I'm sorry, I can't understand FP, because probably some terms in LabVIEW Japanese version are different from English version.
But I think I can understand what you want to say. I fixed the VIs to measure times correctly and put them as question20080903max.zip and profile20080903.png. I also changed them to calculate a maximum value as "Max".
In profile20080903.png, sub.vi's longest time is also 15.6ms, but "Max" is 1ms. I don't know why the longest time is different from "Max".

        * A few ms might well involve an OS task switch or other things out of your control such as cache hits/miss.
I tried to burden a load of prime95 and other environments, and they showed the same behavior. Therefore, it isn't such problems.

        * Is debugging enabled?
I tried both enabled and disabled debugging. They were same.

        * What are the priority and thread settings?
I tried both low and high priorities, and they were also same. But I don't know where I can thread settings.
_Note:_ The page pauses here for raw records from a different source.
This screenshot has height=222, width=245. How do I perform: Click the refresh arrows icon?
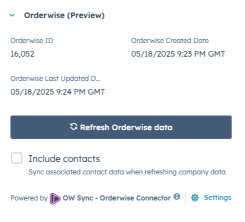point(74,127)
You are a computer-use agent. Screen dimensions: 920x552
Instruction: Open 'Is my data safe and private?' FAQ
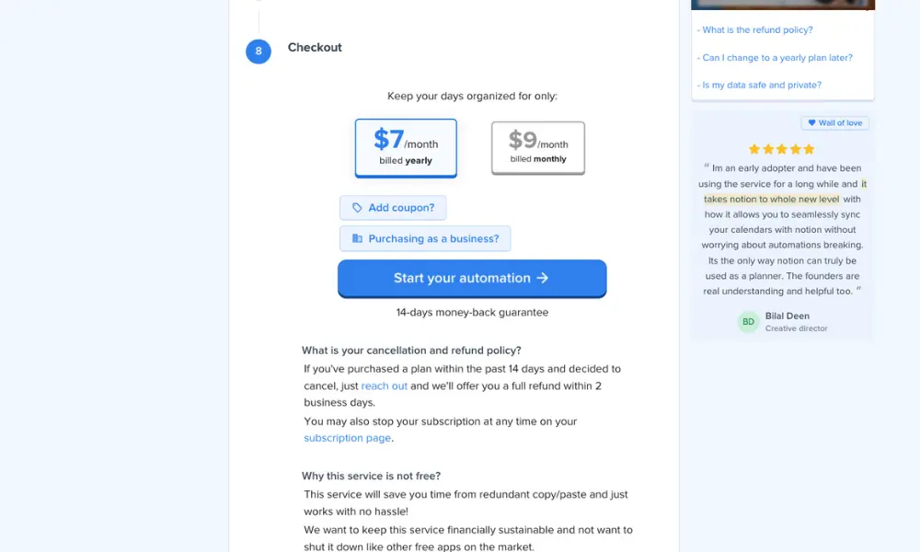pyautogui.click(x=759, y=85)
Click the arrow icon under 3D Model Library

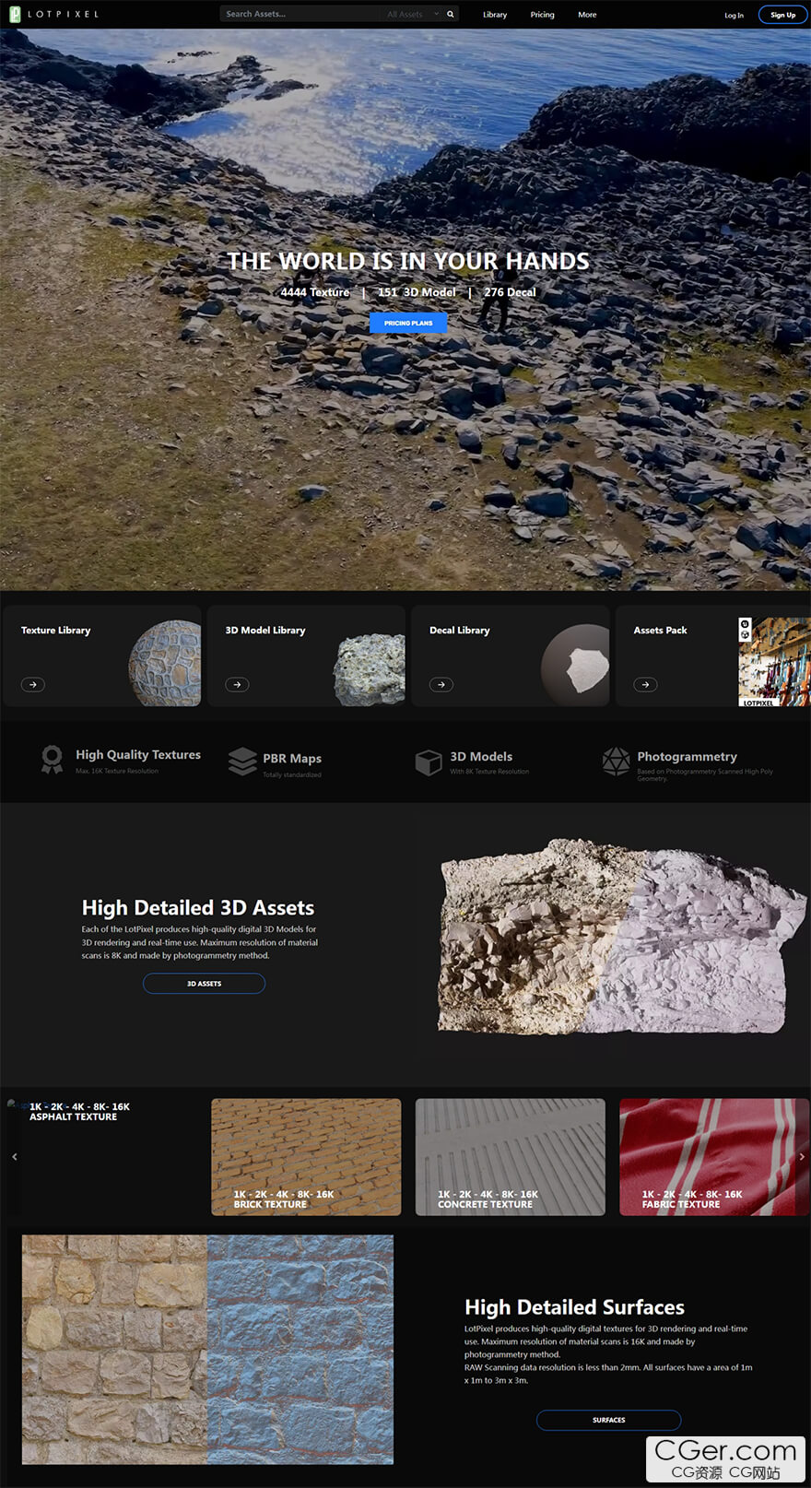237,684
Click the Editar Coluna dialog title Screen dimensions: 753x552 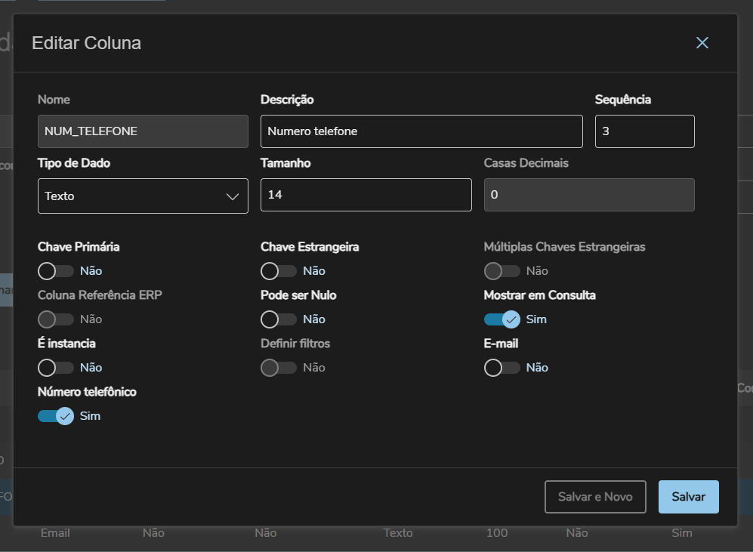tap(86, 43)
Where is it?

        * Is the panel of the subVI open or closed?

It was closed.

        * Do you really have a REAL performance issue are are you just curious about the somewhat "quantized" values in the profile window?
Both. At first I found some delays in my research program, so I tried to get a profile and found some 15.6ms.
Therefore, I made simple VIs (test.vi and sub.vi) to detect a cause. Then I found that the profile of the simple VIs also showed 15.6ms as a longest time.

Moreover, I also found the strange difference between Tick Time's result and the longest time of the profile shown in profile20080902.png and profile20080903.png.
Therefore, I have the 3 problems now.

        * I hate to tell you this, but if you are worried about ms jitter, a general purpose OS like windows is not the correct tool. You need LabVIEW RT.
I think 15.6ms is too long time for PC and I confirmed the problem on the some environments, so I think that it concerns a core of LabVIEW.

I don't know if LabVIEW RT can escape it.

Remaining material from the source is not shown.